Evan Vincent returned to Crystal Gates on October 31st of that year, but unbeknownst to him, Miranda Foster was preparing to leave. Her illness had taken her sight and most of her hearing, and she spent much of her time in bed. The powerful odor of her own bed, sweat, and filth would have been overpowering had she been able to smell it. It was a miracle that she had lived this long at all, but something kept her holding on. Now, as the fifth straight day that she had done nothing but lie in bed and vividly hallucinate came to a close, Miranda waited for the inevitable.
The Musician walked into Crystal Gates that year with his violin, his most trusted and only constant companion, at his side. The people noticed him and his weariness, but he paid them no mind. Tonight, he could sense the omnipotence of the presence was upon them once again, and this time he would go to it.
But there was still one last show to perform.
Evan raised his violin bow to the strings once more, and he began to play. This time, he poured what remained of his life into each note, producing a melody of his anguish. It was as though the violin were weeping as he played. He closed his eyes, letting the music take hold of him one final time, and for a moment he was alive again. His murder had never happened, he had never died or lived at all; he was simply one with the music.
Miranda heard the song, even with her dulled sense of hearing, and she rose up, not even realizing that she left her body behind as she walked outside in a daze. She stood behind the crowd, in disbelief at what she saw. Evan Vincent, just as she remembered him, was standing in the middle of town, playing the violin just like always, playing that song that he had always played for her.
And he ended it the same way too, with one final note that he poured all of his emotions, the very essence of his soul, into.
Evan opened his eyes to see Miranda, at last, standing there. He was tired, lost, and more alone than he had ever been, but just the mere sight of her made him feel reborn. He held out his hand to her as she wandered through the crowd, unaware that her ethereal form phased through them, and she took his hand.
You came back for me, Miranda said, tearing up.
My sweet Miranda… Evan answered, squeezing her hand tighter, I never left.
With that, Evan and Miranda began to walk toward the forest.

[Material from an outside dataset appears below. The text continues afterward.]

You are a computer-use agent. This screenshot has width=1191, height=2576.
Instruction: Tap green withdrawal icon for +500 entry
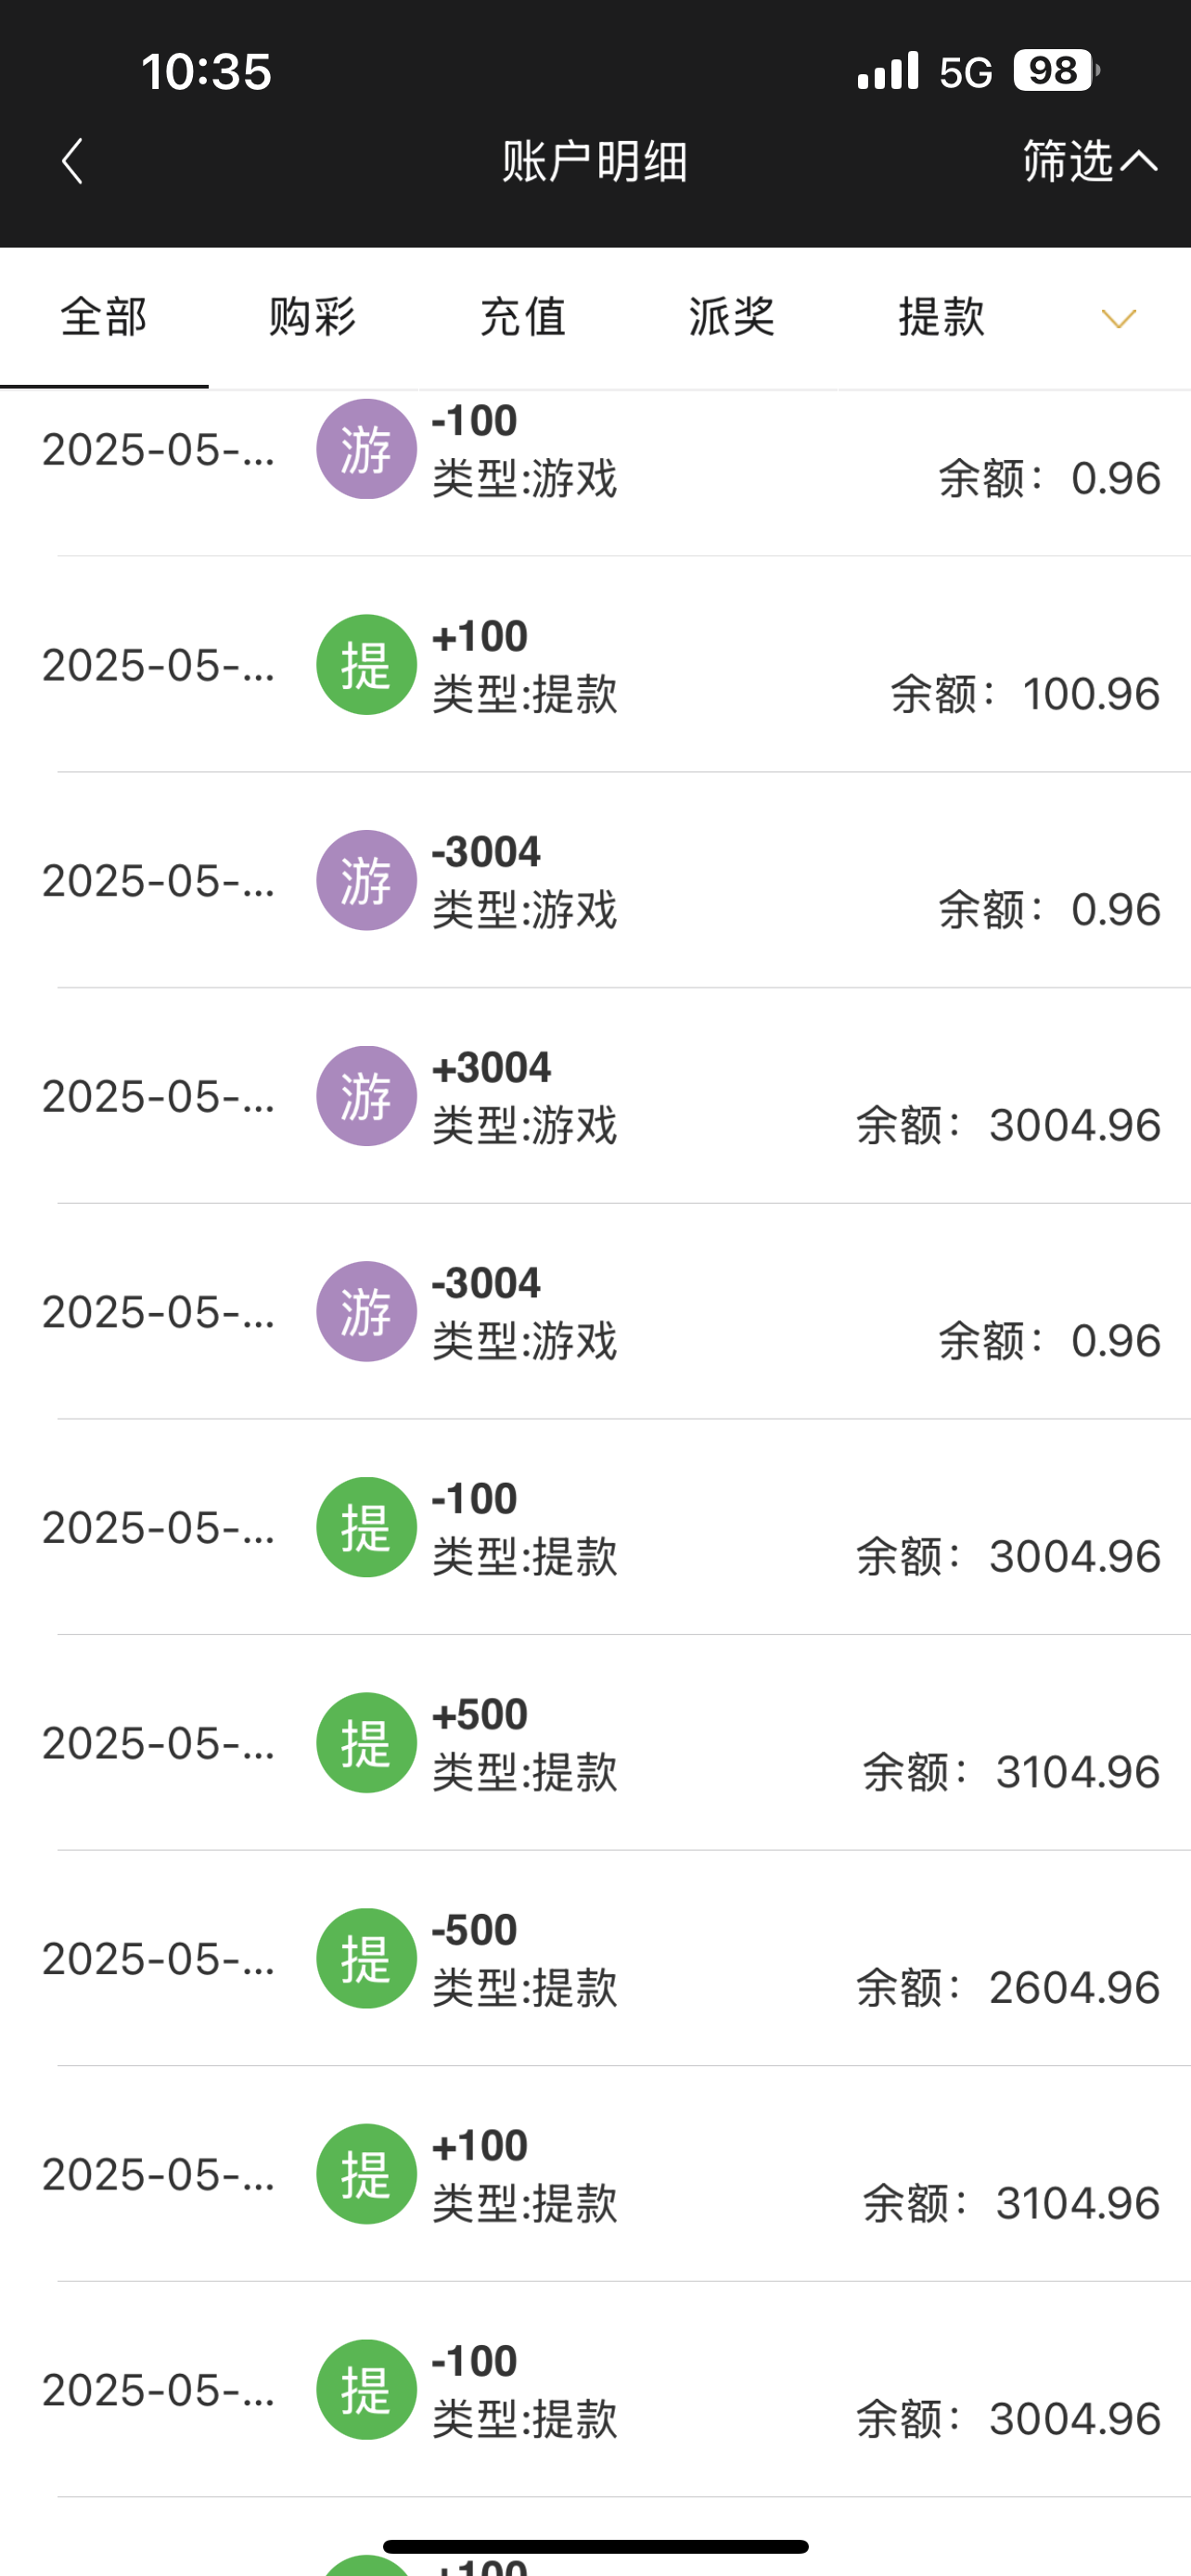click(x=366, y=1743)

There was no soothing voice this time; there didn't have to be. The trees seemed to move aside to welcome them in, and Evan moved forward with a newfound sense of purpose. The past three years had been so cold, but now he had never known such comforting warmth. Miranda floated, feeling all of the pressures and weights of her life lift from her shoulders.
They arrived in the grove, and a bright light filled the forest around them as they stopped to take in the marvellous sight before them. It was there, clear as day, shining like gold. The presence itself seemed to make up every part of the beauty that was The Ends.
Well… let's get going, shall we? Miranda let her hand drift away from Evan's as she moved forward into the world that they truly belonged in. We have an eternity to spend together.
Evan looked back at the world he had been chained to for so long, and for a moment he saw the wide eyes of a boy staring at them from through the trees. Evan felt a single warm tear slide down his cheek, the very last ounce of his life falling away, and he dropped his violin in the grass for the boy to have.
May it give you the life I never had. Evan bestowed his blessing onto the boy as he followed his lover into the Ends.